The International Maritime Security Construct (IMSC) started this month and is based in Bahrain. The force had already been operational following a series of attacks on oil ships the US and Saudi Arabia blamed on Iran earlier this year.

Kenneth McKenzie Jr told the Manama Dialogue that the IMSC has prevented the type of clandestine attacks Iran had room to mount previously.

“Mercantile ships from several countries have been attacked or confiscated by Iran’s military forces. Had Iran not undertaken their actions, there might not have been a need for the IMSC,” Gen McKenzie said.
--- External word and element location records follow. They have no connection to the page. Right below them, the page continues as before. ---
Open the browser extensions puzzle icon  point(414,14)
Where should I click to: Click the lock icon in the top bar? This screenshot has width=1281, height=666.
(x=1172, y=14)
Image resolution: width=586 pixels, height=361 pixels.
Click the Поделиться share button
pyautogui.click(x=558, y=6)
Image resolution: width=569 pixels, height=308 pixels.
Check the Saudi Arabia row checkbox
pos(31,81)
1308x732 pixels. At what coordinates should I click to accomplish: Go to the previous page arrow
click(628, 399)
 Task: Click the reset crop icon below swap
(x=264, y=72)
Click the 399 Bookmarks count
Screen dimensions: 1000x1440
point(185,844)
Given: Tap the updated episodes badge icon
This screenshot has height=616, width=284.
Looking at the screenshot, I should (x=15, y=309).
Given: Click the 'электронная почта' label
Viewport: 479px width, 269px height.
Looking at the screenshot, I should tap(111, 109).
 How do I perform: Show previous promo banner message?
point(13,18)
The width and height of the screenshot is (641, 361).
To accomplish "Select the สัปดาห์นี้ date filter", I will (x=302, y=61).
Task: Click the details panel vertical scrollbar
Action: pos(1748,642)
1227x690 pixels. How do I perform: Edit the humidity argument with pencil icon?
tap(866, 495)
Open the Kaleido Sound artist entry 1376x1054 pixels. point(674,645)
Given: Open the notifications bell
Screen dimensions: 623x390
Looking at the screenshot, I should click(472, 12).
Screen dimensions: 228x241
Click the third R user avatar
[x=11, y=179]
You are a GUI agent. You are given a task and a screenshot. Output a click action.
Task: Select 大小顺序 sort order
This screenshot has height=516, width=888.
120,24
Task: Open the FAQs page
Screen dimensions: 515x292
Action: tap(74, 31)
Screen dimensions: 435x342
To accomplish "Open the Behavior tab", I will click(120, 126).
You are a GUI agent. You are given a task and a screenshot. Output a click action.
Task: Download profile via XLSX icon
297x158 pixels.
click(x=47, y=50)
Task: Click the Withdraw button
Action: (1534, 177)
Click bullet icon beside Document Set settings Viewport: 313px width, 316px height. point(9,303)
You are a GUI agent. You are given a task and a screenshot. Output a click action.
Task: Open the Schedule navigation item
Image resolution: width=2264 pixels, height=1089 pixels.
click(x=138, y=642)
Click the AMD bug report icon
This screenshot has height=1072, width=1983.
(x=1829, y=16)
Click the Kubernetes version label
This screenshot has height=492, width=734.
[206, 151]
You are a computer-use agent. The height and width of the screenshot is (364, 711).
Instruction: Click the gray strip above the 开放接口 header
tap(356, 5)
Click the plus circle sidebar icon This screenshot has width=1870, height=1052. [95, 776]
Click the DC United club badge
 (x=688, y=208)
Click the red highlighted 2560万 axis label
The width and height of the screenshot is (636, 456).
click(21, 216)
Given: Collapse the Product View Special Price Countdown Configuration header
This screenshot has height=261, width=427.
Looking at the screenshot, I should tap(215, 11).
Bahrain, a base for the US Fifth Fleet, as well as Saudi Arabia and the UAE, are IMSC members. Australia and Britain are its main Western contributors.

“The biggest key to the IMSC partnership has not been the presence of armed naval vessels in the area but instead the constant stare of reconnaissance assets,” Gen McKenzie said.

He said Iran had made sure in earlier attacks on maritime shipping that its actions were “non-attributable”.

“They do not do so well in the spotlight,” he said. "The value of having additional reconnaissance resources is almost certainly having an effect.”

With the region facing a heightened Iranian threat, a senior US defence official sought to ease concerns about Washington’s perceived disengagement from the Middle East.

John Rood, undersecretary of defence for policy, told the Manama Dialogue there were “14,000 reasons” why US “commitment remains very strong” to its Arab Gulf allies, referring to the number of additional US forces that arrived in the region since May.

“There has been some discussion in this conference about whether the US wishes to disengage from the region, whether there was a smaller US commitment toward the Middle East,” Mr Rood said.

“Those 14,000 additional forces were not present here a few months ago,” he said, adding that they aim at “deterring Iranian aggression and providing the US with a formidable array of capabilities to defend against and, if necessary, respond forcefully to Iranian aggression”.

He said the US had also deployed more anti-missile batteries, with Tehran and its proxies having “demonstrated their capabilities and intent to use their missile arsenal as a tool of regional coercion”.